Personal life
- Born: August 1, 1926 Leipzig, Germany
- Died: July 31, 2013 (aged 86) Kew Gardens, Queens, New York City
- Buried: West Babylon, New York
- Spouse: Sarah Malka Herskovitz
- Children: 3
- Occupation: Rabbi; teacher;

Religious life
- Religion: Judaism
- Denomination: Orthodox
- Yeshiva: Hebrew Academy of Nassau County
- Position: Rosh HaYeshiva
- Began: 1969
- Ended: 2013 (retired from day-to-day teaching in 1999)
- Residence: Kew Gardens Hills

= Shlomo Wahrman =

Torah Scholars

Shlomo HaLevi Wahrman (שלמה הלוי וואהרמאן; August 1, 1926 – July 31, 2013) was an American Orthodox rabbi. He served as the Rosh HaYeshiva of the Hebrew Academy of Nassau County and also authored thirteen books and hundreds of articles on Jewish law, Talmudic analysis, and Jewish history.

== Early life and education==
Shlomo Wahrman was born to Rivka and Yosef Wahrman in Leipzig, Germany. In 1939, at the age of twelve, he and his Polish-born parents and siblings were granted visas to come to the United States. Many years later (in 1997), the Shoah Foundation interviewed Wahrman and his wife regarding their experiences before and during World War II. Wahrman himself concluded his book, Lest We Forget: Growing up in Nazi Leipzig 1933-1939, thus:

All these events have delivered a powerful message to me. Any Jewish city anywhere could potentially suffer Leipzig's fate, chas v’shalom. There is no safety and security for us in galut, even in a democracy. The German Weimar Republic was a democracy, yet it could not prevent the emergence of a Hitler. When the anti-Semites so decreed, Leipzig, a city of 18,000 Jews, became Judenrein.

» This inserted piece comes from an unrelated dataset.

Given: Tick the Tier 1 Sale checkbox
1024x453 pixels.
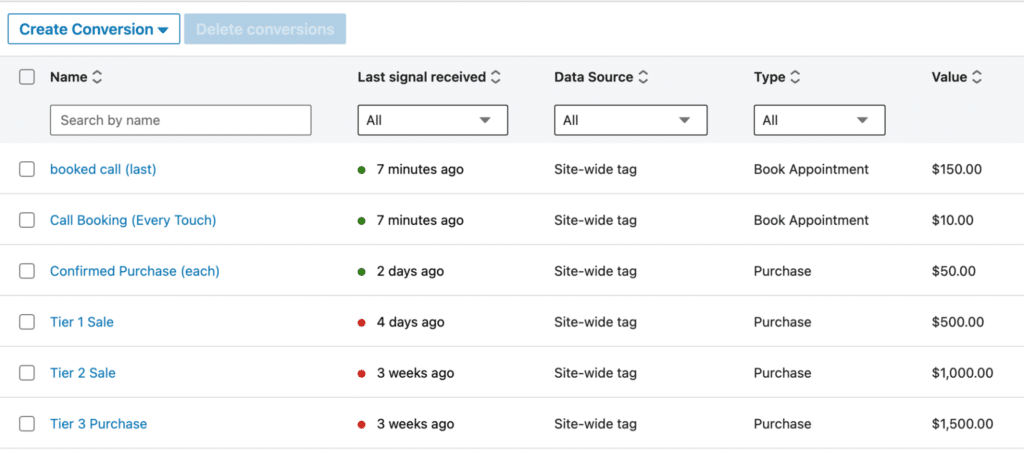Looking at the screenshot, I should pyautogui.click(x=27, y=322).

Soon after arriving in New York City, Wahrman's family moved to Cincinnati. There, he developed a close relationship with Eliezer Silver, who Wahrman would later regard as his rav muvhak (foremost teacher). Silver encouraged Wahrman's writing. Wahrman studied at several yeshivas in the United States, including Beth Medrash Govoha in Lakewood, New Jersey.

== Career ==
Wahrman served as the Rosh HaYeshiva at the Hebrew Academy of Nassau County.

== Personal life ==
Wahrman married Sarah Malka Herskovitz, a Holocaust survivor.

== Writings ==
Wahrman wrote over a dozen books and numerous articles published under a pseudonym in various Torah journals. He wrote a series of analyses of Torah topics titled Shearis Yosef. For decades, he contributed to Torah journals including Ohr HaMizrach, HaMaor, HaPardes, and HaDarom.